No hay que caer, no obstante, en el simplismo de pensar que la dicotomía modernidad-tradición ilustra toda la época. Aunque la oposición existiera, tanto entre el público como entre los creadores, la variedad y la riqueza de la creación literaria durante este periodo son extraordinariamente complejas, quizá más aún que las que se den en otras actividades, por muy fructíferas que, tal como hemos visto, hayan sido estas. En Francia el realismo –o naturalismo– sigue aún pujante, y lo mismo ocurre con el simbolismo, las dos tendencias que se dice forman la base de la vanguardia. Pero donde la literatura presenta una mayor actividad en las últimas décadas del siglo XIX es en los países escandinavos y en los del ámbito alemán. En los primeros descuellan las figuras de Ibsen y de Strindberg, que protagonizarán una auténtica renovación del drama europeo, mientras que en las regiones de habla alemana, sobre todo en Viena y Berlín, aunque también en Praga, se desarrollan movimientos culturales de extraordinaria riqueza. En Viena son años de verdadera ebullición en campos muy diversos, desde las artes plásticas hasta la física teórica, pasando por la música, la literatura y la filosofía, con figuras de la talla de Ludwig Wittgenstein, Ernst Mach, Sigmund Freud, Arnold Schoenberg o Hugo von Hoffmanstahl. En Berlín se da a partir de 1885 un movimiento literario en el que la obsesión por la modernidad alcanza un grado casi enfermizo. Curiosamente, con la misma celeridad que surge, el movimiento se agota en los primeros años del siglo XX, en los que empieza a ser contradictoriamente asimilado a lo anticuado, lo acomodaticio y lo burgués. Los principales protagonistas de este fulgurante movimiento, Paul Ernst, Gerhart Hauptmann o Arno Holz, apenas son recordados hoy en día.
La literatura inglesa de la época, hoy todavía muy popular, era, por contra, considerada entonces atrasada y pacata, sobre todo en relación con la francesa. Ezra Pound decía que la ausencia de sentimentalismo era algo dificilísimo de encontrar en ella, y Joyce llegó a calificarla de «hazmerreír de Europa». Los autores más destacados, o bien seguían la tradición victoriana, como Anthony Throllope o Thomas Hardy o George Meredith, o bien, como Samuel Butler o George Gissing, se acogían a los postulados del naturalismo francés, o bien optaban por la novela de género, gótica o de aventuras, como Bram Stoker, Conan Doyle o Rider Haggard.

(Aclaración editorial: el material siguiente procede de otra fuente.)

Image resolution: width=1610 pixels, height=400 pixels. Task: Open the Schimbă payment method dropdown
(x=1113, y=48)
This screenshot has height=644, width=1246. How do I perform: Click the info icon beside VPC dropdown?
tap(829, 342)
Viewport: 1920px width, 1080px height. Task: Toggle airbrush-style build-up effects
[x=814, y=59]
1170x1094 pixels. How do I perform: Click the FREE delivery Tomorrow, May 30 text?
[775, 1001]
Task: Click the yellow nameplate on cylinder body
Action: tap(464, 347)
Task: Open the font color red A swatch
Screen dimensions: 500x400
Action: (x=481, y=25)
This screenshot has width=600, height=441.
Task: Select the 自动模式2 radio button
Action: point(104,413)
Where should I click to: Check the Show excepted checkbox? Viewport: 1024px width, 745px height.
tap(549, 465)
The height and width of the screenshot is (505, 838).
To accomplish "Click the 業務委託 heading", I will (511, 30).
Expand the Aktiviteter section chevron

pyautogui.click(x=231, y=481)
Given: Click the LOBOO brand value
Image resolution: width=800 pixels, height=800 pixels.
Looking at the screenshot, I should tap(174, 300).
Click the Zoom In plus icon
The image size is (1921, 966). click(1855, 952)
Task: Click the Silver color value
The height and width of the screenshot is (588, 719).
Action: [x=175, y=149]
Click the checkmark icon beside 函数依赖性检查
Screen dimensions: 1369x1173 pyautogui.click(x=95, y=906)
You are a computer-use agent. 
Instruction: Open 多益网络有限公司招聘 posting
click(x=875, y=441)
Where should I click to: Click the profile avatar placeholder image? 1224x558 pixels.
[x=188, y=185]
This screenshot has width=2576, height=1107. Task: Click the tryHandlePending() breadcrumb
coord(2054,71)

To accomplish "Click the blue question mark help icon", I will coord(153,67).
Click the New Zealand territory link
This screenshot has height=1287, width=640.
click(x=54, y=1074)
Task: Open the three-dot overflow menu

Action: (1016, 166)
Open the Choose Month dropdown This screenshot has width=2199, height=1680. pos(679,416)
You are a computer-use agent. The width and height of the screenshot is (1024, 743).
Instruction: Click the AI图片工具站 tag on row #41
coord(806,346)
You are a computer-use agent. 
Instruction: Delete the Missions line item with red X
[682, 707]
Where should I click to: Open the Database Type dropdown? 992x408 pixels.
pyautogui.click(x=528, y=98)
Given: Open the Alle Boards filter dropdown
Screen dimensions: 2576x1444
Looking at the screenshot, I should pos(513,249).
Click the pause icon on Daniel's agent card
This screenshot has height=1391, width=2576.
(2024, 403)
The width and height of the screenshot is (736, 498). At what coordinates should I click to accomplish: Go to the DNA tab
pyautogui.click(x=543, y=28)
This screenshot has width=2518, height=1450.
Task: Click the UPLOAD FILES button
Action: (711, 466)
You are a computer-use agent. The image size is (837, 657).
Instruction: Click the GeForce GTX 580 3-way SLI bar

Los reproches de Pound y de Joyce a la literatura inglesa son indicativos de la sensación de cambio de paradigma existente internacionalmente. El dominio del naturalismo y del positivismo se agota, lo mismo que los remanentes de romanticismo que todavía permanecen en la literatura simbolista y decadentista. La proliferación de las traducciones –en estos años se llegan a realizar por vez primera publicaciones simultáneas en idiomas diversos–, la rapidez con que se estrenan las novedades teatrales en las distintas capitales europeas, y la emigración cultural de artistas y autores, constituye una fertilización internacional de ideas que no sólo traspasa las fronteras nacionales, sino que genera una interrelación entre las distintas manifestaciones artísticas nunca experimentada hasta entonces.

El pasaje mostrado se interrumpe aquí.